SOURCE DATA START

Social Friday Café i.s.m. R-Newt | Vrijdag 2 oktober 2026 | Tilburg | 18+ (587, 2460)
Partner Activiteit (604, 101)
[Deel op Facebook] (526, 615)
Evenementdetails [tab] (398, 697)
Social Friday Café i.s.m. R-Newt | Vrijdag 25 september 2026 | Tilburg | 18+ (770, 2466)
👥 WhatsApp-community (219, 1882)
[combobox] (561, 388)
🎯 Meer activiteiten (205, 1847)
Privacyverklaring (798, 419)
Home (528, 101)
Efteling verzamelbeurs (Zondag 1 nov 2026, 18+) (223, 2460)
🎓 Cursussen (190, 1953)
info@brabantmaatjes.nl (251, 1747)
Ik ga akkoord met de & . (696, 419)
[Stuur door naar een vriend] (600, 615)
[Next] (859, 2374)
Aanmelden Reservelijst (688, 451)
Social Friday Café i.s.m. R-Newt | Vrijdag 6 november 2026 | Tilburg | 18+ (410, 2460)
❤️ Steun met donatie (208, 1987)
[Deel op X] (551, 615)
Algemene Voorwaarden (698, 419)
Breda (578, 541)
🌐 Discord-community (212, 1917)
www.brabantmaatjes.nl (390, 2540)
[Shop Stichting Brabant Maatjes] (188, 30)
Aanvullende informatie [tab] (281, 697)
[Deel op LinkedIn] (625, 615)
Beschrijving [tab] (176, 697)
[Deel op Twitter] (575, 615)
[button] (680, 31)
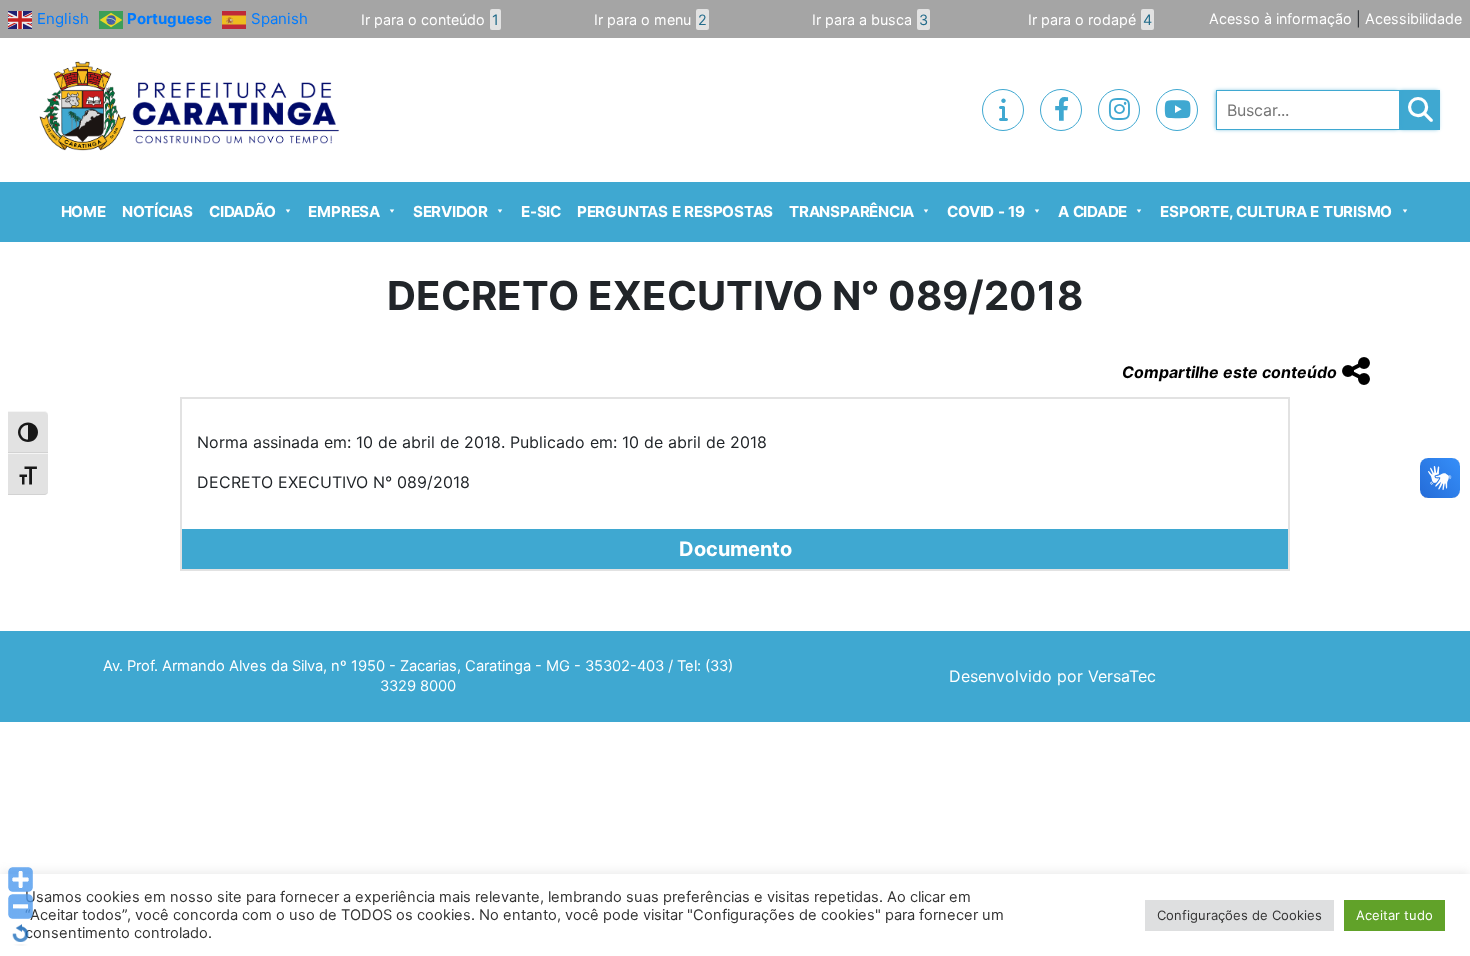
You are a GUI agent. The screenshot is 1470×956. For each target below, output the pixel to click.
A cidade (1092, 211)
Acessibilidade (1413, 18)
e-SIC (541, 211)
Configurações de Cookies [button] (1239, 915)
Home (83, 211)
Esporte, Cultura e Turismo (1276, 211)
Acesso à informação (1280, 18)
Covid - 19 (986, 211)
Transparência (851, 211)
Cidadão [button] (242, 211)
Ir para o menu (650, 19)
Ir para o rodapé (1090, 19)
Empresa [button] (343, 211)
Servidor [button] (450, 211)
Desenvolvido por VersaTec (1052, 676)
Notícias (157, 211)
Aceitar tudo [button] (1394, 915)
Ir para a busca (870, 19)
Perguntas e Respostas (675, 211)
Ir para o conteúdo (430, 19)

SOURCE DATA END

ASSIGNMENT
What lines in the data hold the word "Newt"? Return them.

EXERCISE ANSWER
Social Friday Café i.s.m. R-Newt | Vrijdag 2 oktober 2026 | Tilburg | 18+ (587, 2460)
Social Friday Café i.s.m. R-Newt | Vrijdag 25 september 2026 | Tilburg | 18+ (770, 2466)
Social Friday Café i.s.m. R-Newt | Vrijdag 6 november 2026 | Tilburg | 18+ (410, 2460)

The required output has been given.